Quant au Sud Ouest de la France, il ne fut pas toujours si catholique que cela, les cathares et aussi les juifs remontés d'Espagne après la Reconquista ne sont pas loin (je vous rappelle que le foie gras est une tradition juive à l'origine, mais c'est encore une autre histoire).

L'étude du rapport entre l'alimentation, pas seulement des matières grasses, et de la religion pourrait faire l'objet d'un livre entier. Qu'en est-il aujourd'hui, alors que le carême n'est plus obligatoire sous peine d'excommunication ?

A entendre le discours ambiant actuel, l'huile, surtout d'olive, est considérée comme bonne pour la santé. On nous vante le régime méditerranéen — (heu, donc catholique, alors ?) — comme étant le meilleur pour notre santé. Comme au bon vieux temps des indulgences, l'huile serait donc maigre ? Souvenez-vous, il n'y a pas si longtemps, une publicité nous vantait les mérites d'une huile de tournesol "légère, légère"... ce qui est aussi inepte que l'eau à 0%, car l'huile, quelle qu'elle soit, contient toujours 100 % de lipides (alors que le beurre n'en a que 82 %) ! Bref, cette huile de tournesol est maintenant démodée.
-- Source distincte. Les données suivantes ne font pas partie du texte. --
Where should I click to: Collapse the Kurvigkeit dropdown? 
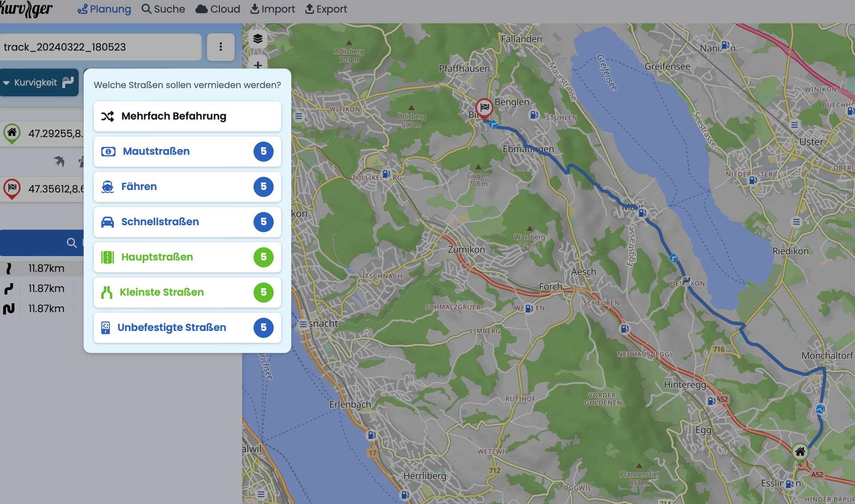point(39,82)
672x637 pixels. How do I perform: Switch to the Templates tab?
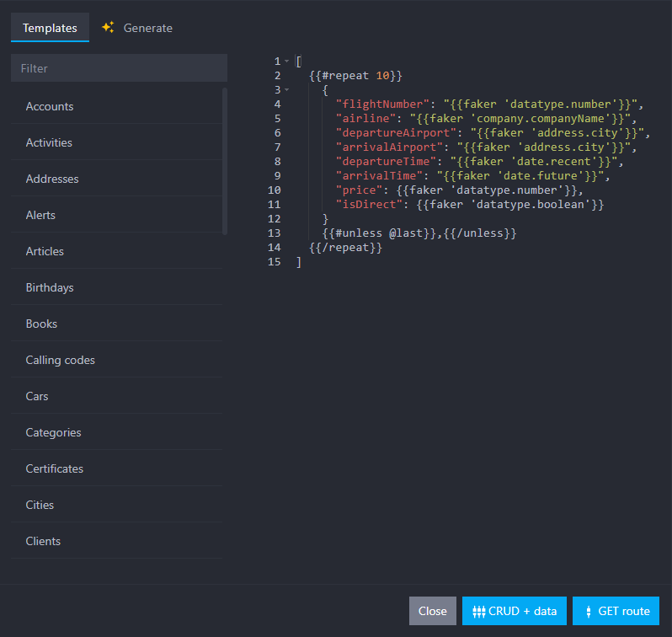pos(50,28)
De nos jours, c'est l'huile d'olive qui a la cote, et qui guérit de tout. Donc, en résumé, dans le discours officiel, le beurre est gras et l'huile est maigre. Irrationnel, quand tu nous tient.

Pieter_Bruegel

Breughel, le combat de Carnaval et de Carême.

Mais pourquoi ce discours illogique ? Est-ce vraiment de notre santé qu'on se préoccupe ?

Il existe en ce moment un programme de promotion des huiles d’olive en Europe, qui est mené (devinez donc) par l’Organisation Interprofessionnelle de l’Huile d’Olive espagnole (tiens, pourquoi pas française ou italienne ? Ah oui, l'Espagne est le plus gros producteur mondial d'huile d'olive, ne l'oublions pas), le Ministère de l’Environnement et Moyen Rural et Marin (MARM) et la Commission Européenne. Avec un budget supérieur à 16.5 millions d’euros, le Programme se déroule sur trois ans, d’octobre 2009 à octobre 2012, en Espagne, au Royaume-Uni, en France, en Belgique et en Hollande. L’objectif principal est d’accroître la consommation de l’huile d’olive sur ces différents marchés. A travers cette campagne, la grande tradition culturelle et culinaire déjà existante en Espagne, doit se développer dans les autres pays cités. Dixit le communiqué de presse.

Le "doit se développer" m'interpelle un peu. Doit. C'est un devoir ? Une obligation ? Sinon que se passerait-il ? La population de l'Europe septentrionale disparaîtrait ? Le directeur de la com' mourrait dans d'atroces souffrances, étouffé dans une motte de beurre ?

Avons nous changé depuis le temps lointain des indulgences ?

Réinventons-nous le carême ? La propagande religieuse du XVI°siècle prônait déjà l'huile d'olive et maudissait le beurre au niveau européen. Aujourd'hui c'est la propagande des producteurs d'huile, sous couvert d'allégations de nutrition et de santé, qui fait la même chose. Vous croyiez que c'était uniquement de notre espérance de vie que se préoccupaient ces braves gens ? Amusant, non ? Ne rigolez pas trop, c'est avec votre argent que ça se passe : vous payez pour la publicité de l'huile d'olive, et en plus vous achetez les bouteilles.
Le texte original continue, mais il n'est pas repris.